**Supplied data:**
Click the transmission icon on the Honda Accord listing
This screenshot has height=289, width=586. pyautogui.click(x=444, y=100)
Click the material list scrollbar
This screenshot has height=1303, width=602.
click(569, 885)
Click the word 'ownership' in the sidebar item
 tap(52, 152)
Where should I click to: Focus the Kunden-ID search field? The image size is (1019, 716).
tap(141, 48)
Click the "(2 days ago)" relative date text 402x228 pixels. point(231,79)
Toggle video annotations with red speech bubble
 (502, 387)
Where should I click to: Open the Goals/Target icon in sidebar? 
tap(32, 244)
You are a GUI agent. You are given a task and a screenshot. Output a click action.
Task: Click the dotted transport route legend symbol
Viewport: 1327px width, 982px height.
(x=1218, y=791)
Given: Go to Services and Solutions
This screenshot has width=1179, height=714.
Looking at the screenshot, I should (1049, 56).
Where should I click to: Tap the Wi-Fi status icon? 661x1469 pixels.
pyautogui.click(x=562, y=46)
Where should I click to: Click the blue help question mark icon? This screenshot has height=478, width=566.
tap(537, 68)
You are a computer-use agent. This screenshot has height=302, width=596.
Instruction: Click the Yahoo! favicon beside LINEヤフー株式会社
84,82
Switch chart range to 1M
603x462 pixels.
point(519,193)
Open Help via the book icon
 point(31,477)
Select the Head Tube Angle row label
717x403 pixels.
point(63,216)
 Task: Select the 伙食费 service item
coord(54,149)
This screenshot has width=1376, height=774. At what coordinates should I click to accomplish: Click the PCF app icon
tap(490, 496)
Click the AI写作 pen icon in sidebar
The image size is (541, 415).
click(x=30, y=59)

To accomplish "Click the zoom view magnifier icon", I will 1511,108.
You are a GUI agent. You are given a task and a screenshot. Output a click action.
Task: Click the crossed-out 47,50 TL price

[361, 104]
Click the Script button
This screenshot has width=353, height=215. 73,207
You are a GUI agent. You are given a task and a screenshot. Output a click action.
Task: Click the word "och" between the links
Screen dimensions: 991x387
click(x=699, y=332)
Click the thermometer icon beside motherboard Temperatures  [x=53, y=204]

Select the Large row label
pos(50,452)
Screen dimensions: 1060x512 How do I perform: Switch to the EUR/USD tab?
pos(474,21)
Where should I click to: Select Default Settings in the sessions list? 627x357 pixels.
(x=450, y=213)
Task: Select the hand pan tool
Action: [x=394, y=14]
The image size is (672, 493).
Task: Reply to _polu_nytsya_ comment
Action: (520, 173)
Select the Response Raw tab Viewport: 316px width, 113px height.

**About this exercise:** Output every record above, exactly as written.

**Exercise response:**
Click the transmission icon on the Honda Accord listing
This screenshot has height=289, width=586. pyautogui.click(x=444, y=100)
Click the material list scrollbar
This screenshot has height=1303, width=602.
click(569, 885)
Click the word 'ownership' in the sidebar item
 tap(52, 152)
Where should I click to: Focus the Kunden-ID search field? The image size is (1019, 716).
tap(141, 48)
Click the "(2 days ago)" relative date text 402x228 pixels. point(231,79)
Toggle video annotations with red speech bubble
 (502, 387)
Where should I click to: Open the Goals/Target icon in sidebar? 
tap(32, 244)
You are a GUI agent. You are given a task and a screenshot. Output a click action.
Task: Click the dotted transport route legend symbol
Viewport: 1327px width, 982px height.
(x=1218, y=791)
Given: Go to Services and Solutions
This screenshot has width=1179, height=714.
Looking at the screenshot, I should (1049, 56).
Where should I click to: Tap the Wi-Fi status icon? 661x1469 pixels.
pyautogui.click(x=562, y=46)
Where should I click to: Click the blue help question mark icon? This screenshot has height=478, width=566.
tap(537, 68)
You are a computer-use agent. This screenshot has height=302, width=596.
Instruction: Click the Yahoo! favicon beside LINEヤフー株式会社
84,82
Switch chart range to 1M
603x462 pixels.
point(519,193)
Open Help via the book icon
 point(31,477)
Select the Head Tube Angle row label
717x403 pixels.
point(63,216)
 Task: Select the 伙食费 service item
coord(54,149)
This screenshot has width=1376, height=774. At what coordinates should I click to accomplish: Click the PCF app icon
tap(490, 496)
Click the AI写作 pen icon in sidebar
The image size is (541, 415).
click(x=30, y=59)

To accomplish "Click the zoom view magnifier icon", I will 1511,108.
You are a GUI agent. You are given a task and a screenshot. Output a click action.
Task: Click the crossed-out 47,50 TL price

[361, 104]
Click the Script button
This screenshot has width=353, height=215. 73,207
You are a GUI agent. You are given a task and a screenshot. Output a click action.
Task: Click the word "och" between the links
Screen dimensions: 991x387
click(x=699, y=332)
Click the thermometer icon beside motherboard Temperatures  [x=53, y=204]

Select the Large row label
pos(50,452)
Screen dimensions: 1060x512 How do I perform: Switch to the EUR/USD tab?
pos(474,21)
Where should I click to: Select Default Settings in the sessions list? 627x357 pixels.
(x=450, y=213)
Task: Select the hand pan tool
Action: [x=394, y=14]
The image size is (672, 493).
Task: Reply to _polu_nytsya_ comment
Action: (520, 173)
Select the Response Raw tab Viewport: 316px width, 113px height.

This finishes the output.